The government has started work on a 660 megawatt coal-fired power project at Port Qasim after unexpected delays in its flagship 6,600MW Gadani coal energy corridor project.

Informed sources told Dawn that the government had launched the new initiative after former water and power minister retired Captain Haleem Siddiqui pointed out that a power plant could be immediately set up at Port Qasim where transmission lines already existed. He offered to make space for imported coal available at his jetty.

The sources said the secretary of water and power, Saifullah Chattah, who is also the managing director of the Private Power and Infrastructure Board (PPIB), and the senior executive director of the PPIB, N.A. Zuberi, also acting as the managing director of Gadani Power Park Management Company (GPPMC), had visited Port Qasim to assess availability of Mr Siddiqui’s jetty. They are currently finalising the project proposal for approval of the Economic Coordination Committee of the cabinet.

On the other hand, the feasibility of the Gadani project, assigned to the National Engineering Services Pakistan, is expected to be completed in about two months. It will be followed by the assessment of environmental impact of the energy corridor about which questions have been raised by some stakeholders.

The project requires land acquisition on a large scale and substantial investments on transmission line for taking electricity produced at Gadani to the national grid. No formal work has been undertaken so far in connection with environmental impact assessment, land acquisition and transmission line.

Also, the government has not been able to induct staff or set up office infrastructure for the GPPMC.

The senior executive director of the PPIB is currently working as the chief executive officer of the company and a former executive of Mansha Group, Iqbal Shaikh, is acting as the project director, both on a temporary basis.

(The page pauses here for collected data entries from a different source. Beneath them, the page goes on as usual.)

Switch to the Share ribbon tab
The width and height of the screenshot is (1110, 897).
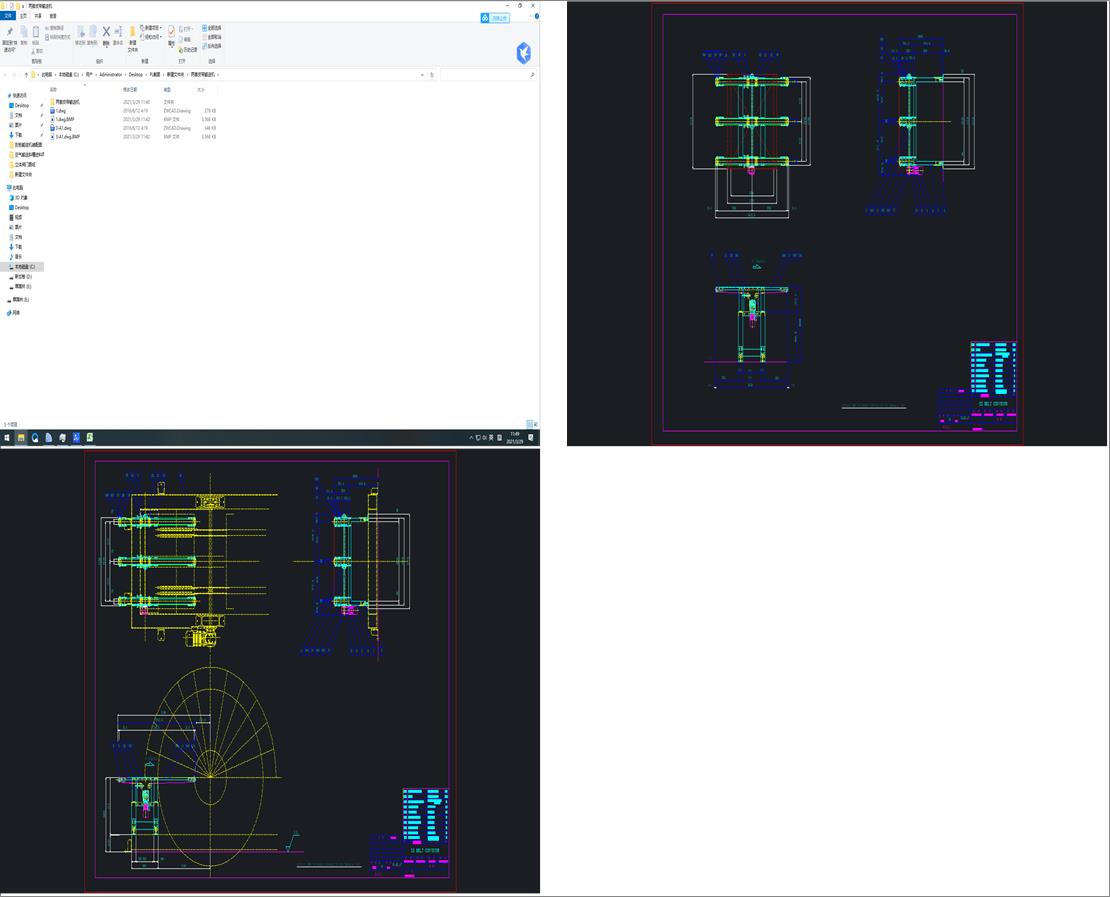pyautogui.click(x=38, y=16)
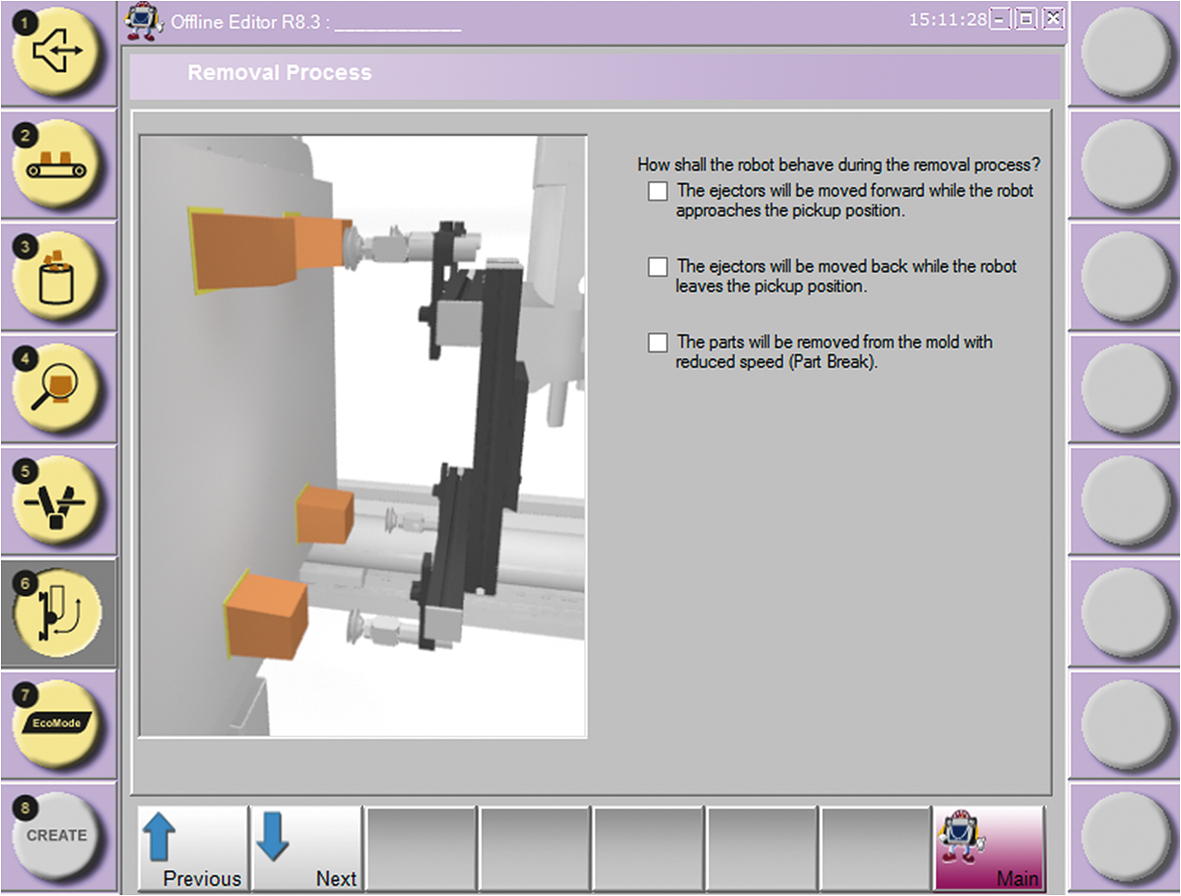
Task: Select the step 5 gripper icon
Action: pyautogui.click(x=58, y=500)
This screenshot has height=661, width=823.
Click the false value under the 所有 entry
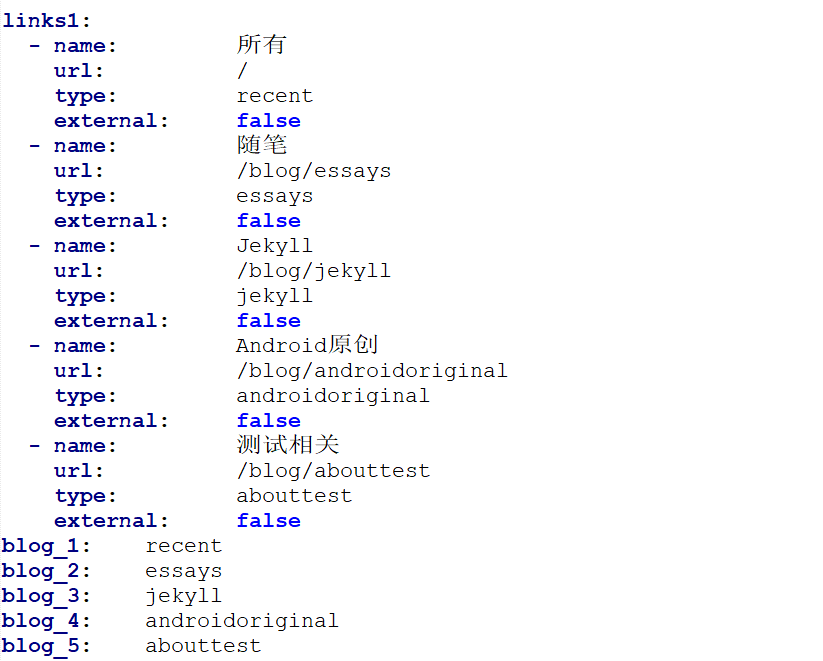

“Practically, the project has not made any mentionable progress from the stage in which the prime minister was given a PowerPoint presentation at Gadani four months ago,” said an official.

“Even the official about whom he inquired in a televised briefing if he had applied for the post of project director of the company is working on temporary basis,” he said.

In response to an advertisement, he said, the government had received a large number of applications for the posts of chief executive and project director of the company, including that of Iqbal Shaikh, but had made no appointment so far.

There is a feeling in the federal bureaucracy that a half-prepared company management may not stand the test of judicial scrutiny. Therefore, it has proposed work at a slow and careful pace for at least a couple of months.

As compared to Gadani, the sources said, infrastructure was already available at Port Qasim in close proximity of plants and transmission network of the Karachi Electric Supply Company.

Tentative regulatory approvals are also there in the form of upfront tariffs for power projects based on imported coal announced by the National Electric Power Regulatory Authority.

Once given the go-ahead, the Port Qasim project could be undertaken by the government or in collaboration with the private sector to complete it in shortest possible time of about eight to nine months, they said.

“The project has been envisaged as part of a contingency plan to increase power generation capacity to some extent at the earliest because large projects take time to materialise,” said the official.

The same strategy was being applied by starting work on Dassu dam simultaneously with the construction of Diamer-Bhasha dam, he said.